Рутинцев хмурый, с закушенной губою, был очень озлен, но природное добродушие взяло верх над досадою,-- и глаза его развеселились, и он почти непроизвольно расхохотался.

-- Этакое дупло! -- воскликнул он.-- Этакое несуразное, дремучее дупло!.. Но даром это ему все-таки не пройдет: не спущу-с... не спущу-с...

-- Только ради Бога,-- шутил Антон,-- если дуэль затеешь, то в секунданты меня не зови: не пойду...

-- Разве ты принципиально против дуэли?

Антон пожал плечами.

-- Как можно быть принципиально против оспы или дифтерита? Отрицай их, сколько хочешь, но раз заболел, ничего не поделаешь: надо болеть... Не то,-- но я дал себе слово, что я буду секундантом только на одной дуэли и у одного человека... Здравствуйте, Федор Евгениевич! -- кивнул он в толпу проходящему Арнольдсу.-- Как поживаете? Что же вы не в костюме?

-- Мундир ношу...-- мне нельзя...-- сухо пробормотал артиллерист.

-- Евлалия Александровна с Георгием Николаевичем в чайном зале,-- любезничал Антон,-- я только что оттуда.

-- А вы что -- докладчиком, что ли, здесь поставлены? -- грубо усмехнулся офицер.

Губы Антона дернулись легкою судорогою.

"Ага? И ты, брат, съел?" -- не без злорадства подумал про себя Рутинцев.
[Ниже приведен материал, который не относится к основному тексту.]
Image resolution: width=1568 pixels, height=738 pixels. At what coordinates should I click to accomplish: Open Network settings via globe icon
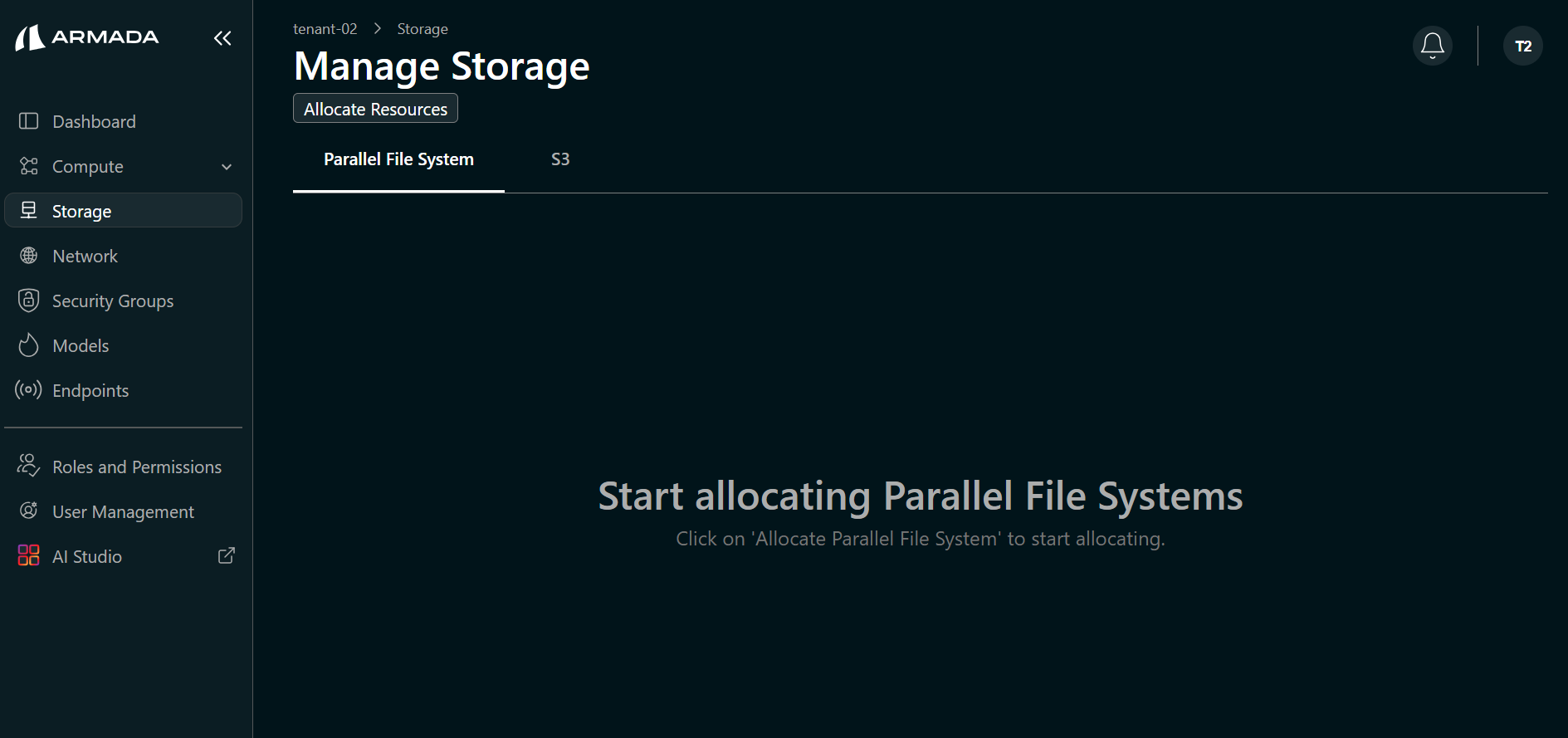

А между Антоном и Арнольдсом тем временем происходило что-то странное.

Пользуясь движением толпы, офицер, как бы машинальным движением, неожиданно увлек за собою Арсеньева и на ходу снизу таращился на него своими выпуклыми белками, уставляя их прямо в глаза Антона.

-- Не удастся вам это,-- сказал он с бурым лицом и опущенными усами.

-- Что такое?..-- с почти брезгливым испугом отшатнулся Антон, невольно отводя свой взгляд от его оловянного, жестокого взгляда.

-- Не удастся вам...-- повторил Арнольдс.

-- Позвольте... я не понимаю...

-- Не допущу скандала, который вы затеваете...

Антон уже овладел собою. На твердые слова Арнольдса он отвечал теперь совсем иным взглядом и тоже в упор,-- дерзким, мрачным, враждебным...

Тот выдержал натиск бурного взгляда, как каменная стена.

-- Вы здесь ради скандала,-- твердил он, вы хотите устроить Брагину скандал... Я знаю и не позволю вам... Вы знаете меня: я слово умею держать твердо... вам придется иметь дело со мною.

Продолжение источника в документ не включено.